I love food. The problem is that most of the food I love is not particularly healthy, so I am on a constant quest to eat less and eat healthier.
In Defense of Food,
An Eater's Manifesto, by author and journalist Michael Pollan, is eye-opening in many ways. Pollan seems to be fascinated with the topic of food and has written several books on it, along with others which dwell on our relationship with the natural world. Go
here to read some pithy descriptions of his books. If you like what you read, check out the tab at the top of his website, "Today's Link". Fascinating stuff.
In today's world, but especially as Americans, we tend to live and eat by the latest findings of the scientific community. I seem to have a bit of an instinct for such things, because I never did buy into the "eggs and butter are evil" fad, nor did I ever think the Atkins diet could be a healthy way to eat. Maybe because I never fully adopted margarine as a good fat, the trans fat issue resonated with me the very first time I read about it. As Pollan illustrates many times over, science's dictates are more often proven to be wrong, as the decades go by, as they are validated.
We are also heavily influenced by labels, reading about sodium levels and fat and protein contents and all those lovely additives such as antioxidants and vitamins. With all of the science that goes into our food supply, Americans should be healthier and fitter than ever, and yet we are not. Quite the opposite.
Pollan maintains that we and the food we eat need defending from scientists on one side and food marketers on the other. They may be well-meaning, but they are prone to error. With the help of the government they have constructed an ideology of nutritionism that has convinced us of three pernicious myths:
1. What matters most is not the food but the nutrients.
2. Because nutrients are invisible and incomprehensible to everyone but scientists, we need expert help in deciding what to eat.
3. The purpose of eating is to promote a narrow concept of physical health.
Here are some things I have absorbed from the book:
There is no one right way to eat. Almost any indiginous culture's way of eating produces a healthy population, from Eskimos to Aborigines. It's when they adopt the "Western diet" that they run into trouble.
Eating should be pleasurable. It is sensual and promotes community .
It's not just about the separate nutrients that make up food, it's about the food itself. Broccoli is good for us, not just because of the anti-oxidants, but because of all the other complex chemical interactions in that green stalk of goodness. You can't add anti-oxidants to frosted flakes and expect them to do the same thing as broccoli.
We should patronize small farms and co-ops for the diversity and nutritive values of their food crops.
Our bodies have not evolved to handle the sugar in high-fructose corn syrup and we should avoid it like the plague.
If a packaged food at the supermarket contains more than five ingredients, don't buy it. Food shouldn't need added vitamins.
We need to get back to whole foods and eschew processed food.
Here are Pollan's rules of what to eat, in a nutshell:
Eat mostly plants, especially leaves.
You are what what you eat eats too.
If you have the space, buy a freezer.
Eat like an omnivore.
Eat well-grown food from healthy soil.
Eat wild foods when you can.
Be the kind of person who takes supplements.

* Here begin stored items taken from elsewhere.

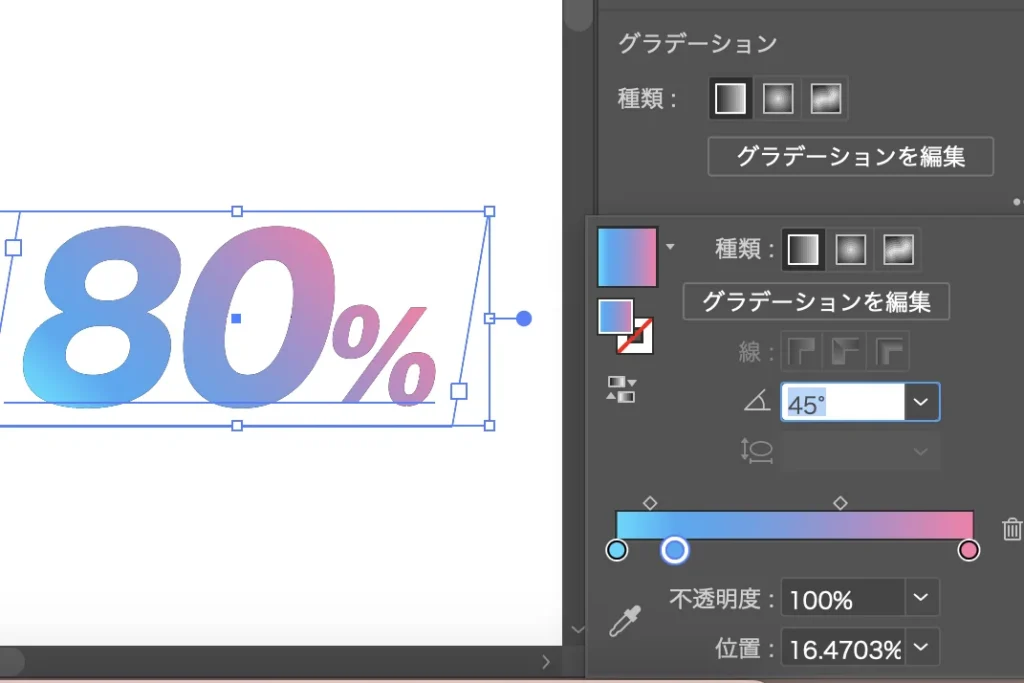
Task: Click the upper グラデーションを編集 button
Action: pyautogui.click(x=850, y=156)
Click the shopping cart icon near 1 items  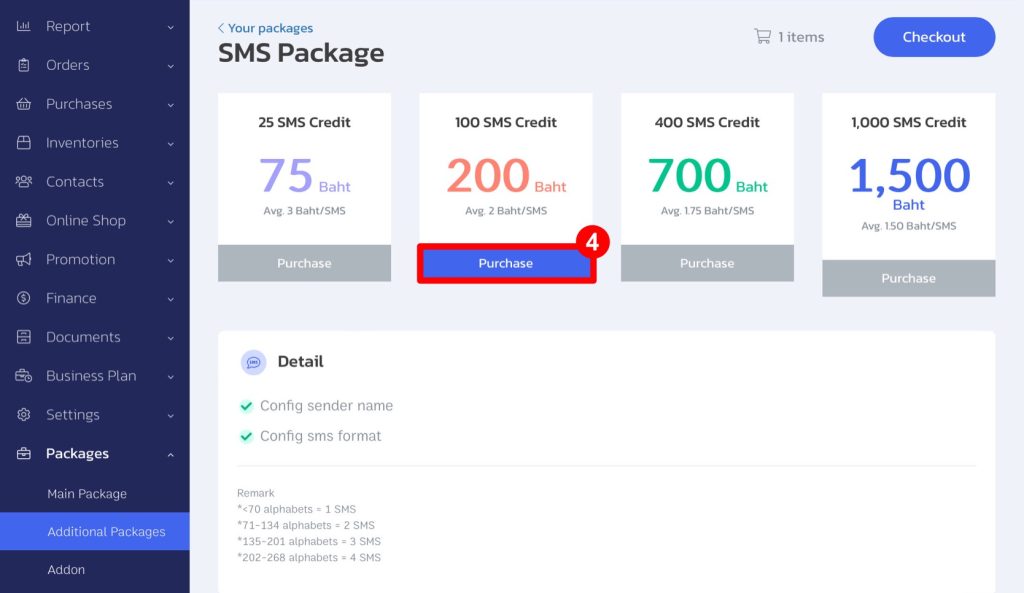tap(762, 37)
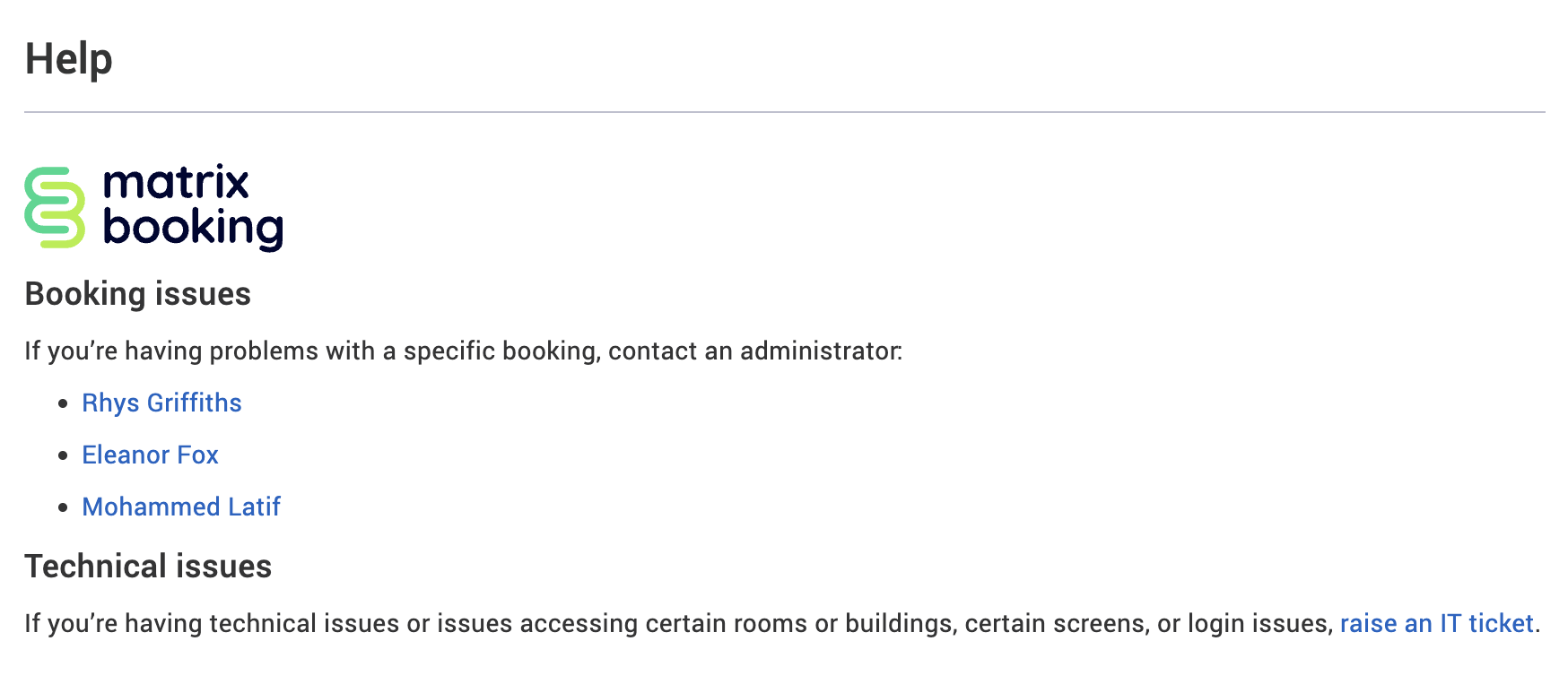Click the green Matrix Booking logo symbol
The image size is (1568, 693).
pyautogui.click(x=55, y=207)
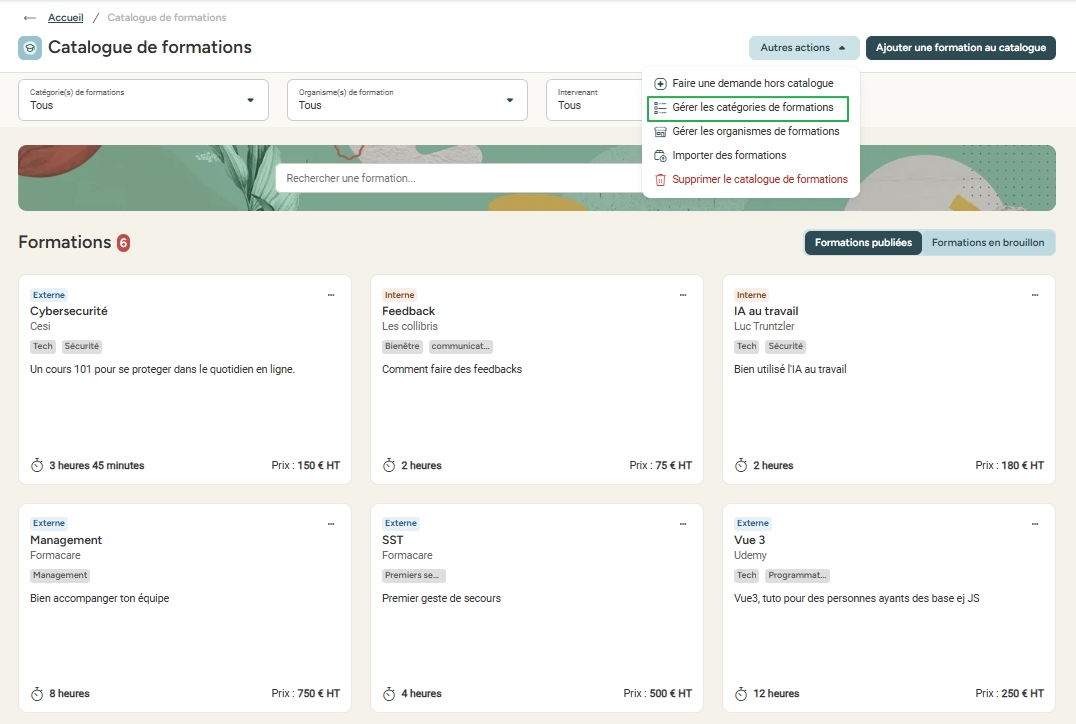Click Ajouter une formation au catalogue button

(960, 48)
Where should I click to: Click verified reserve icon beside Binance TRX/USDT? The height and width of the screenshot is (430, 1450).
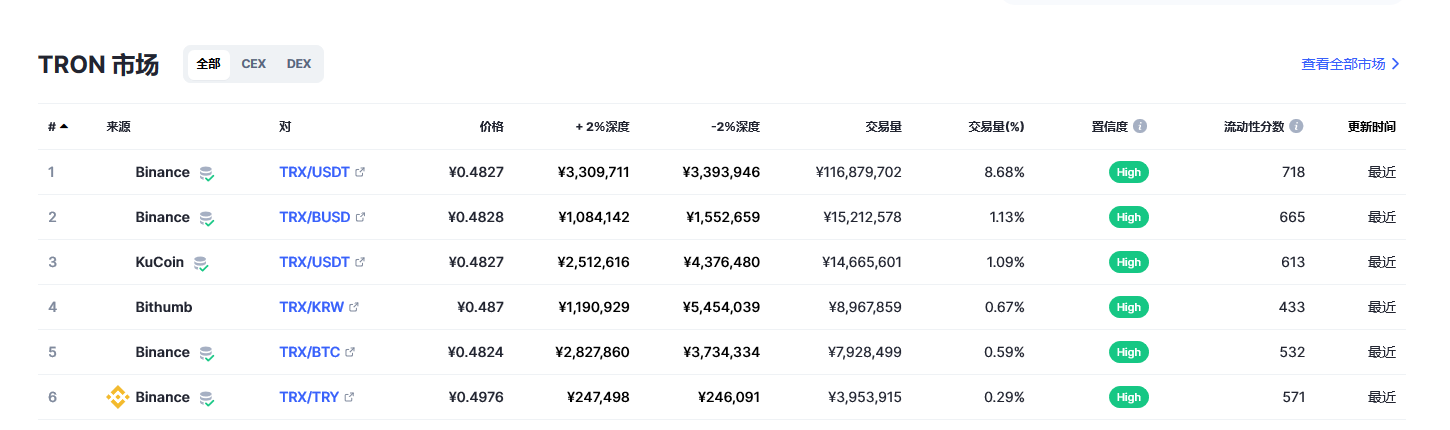(x=207, y=173)
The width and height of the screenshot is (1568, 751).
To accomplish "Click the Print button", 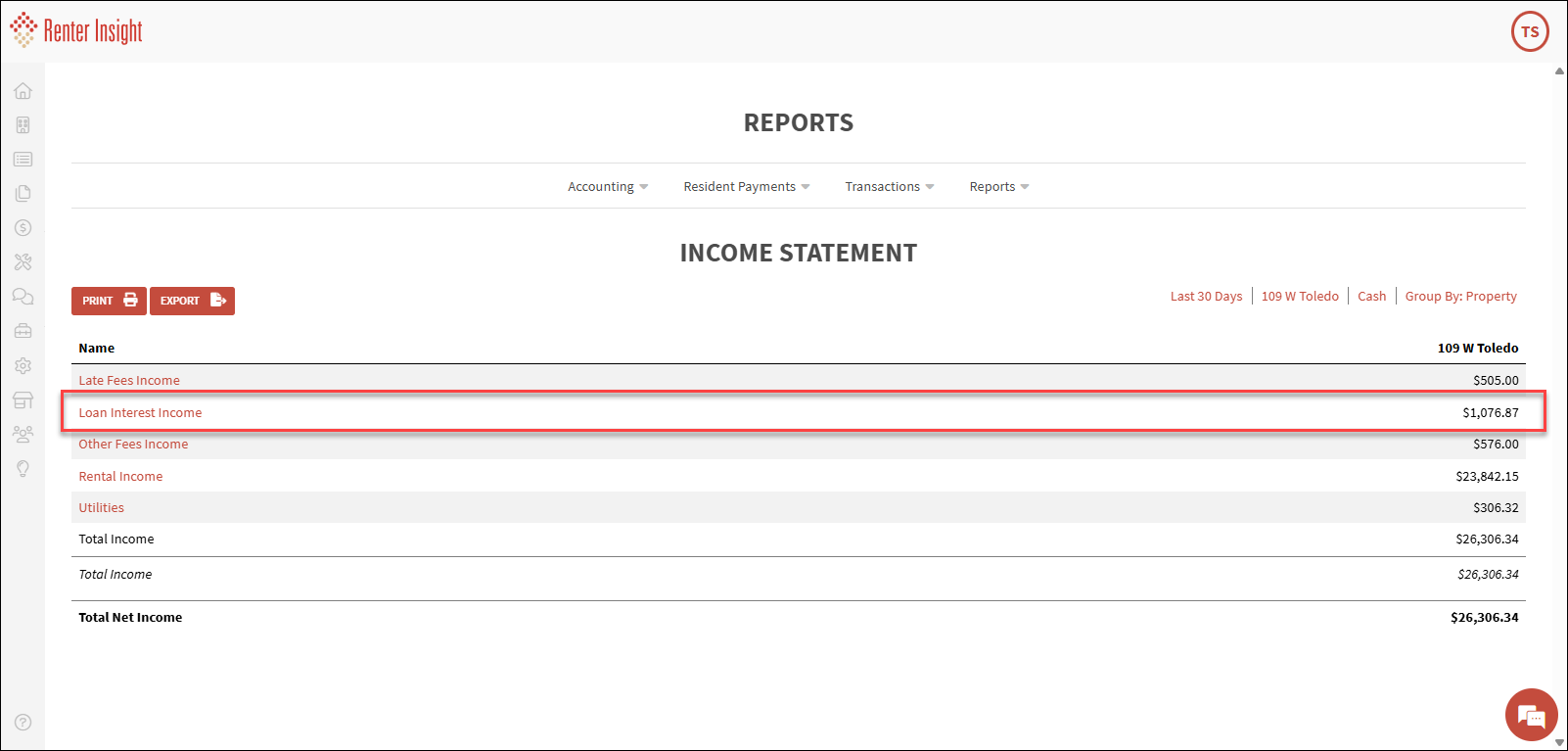I will 109,301.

Eat more like the French, or the Italians, or the Japanese, or the Indians, or the Greeks.
Regard non-traditional foods with skepticism.
Don't look for the magic bullet in the traditional diet.
Reading this book has validated a lot of my concerns about the way we eat.
It has also changed my shopping habits.
Now, if I can just learn to eat less!
In Defense of Food is easy to read and packed with good information and a steady dose of humour. I hope this little review has piqued your interest enough that you will take the time to read it.
Now, go and eat some
real food.
And let's enjoy it, while we're at it!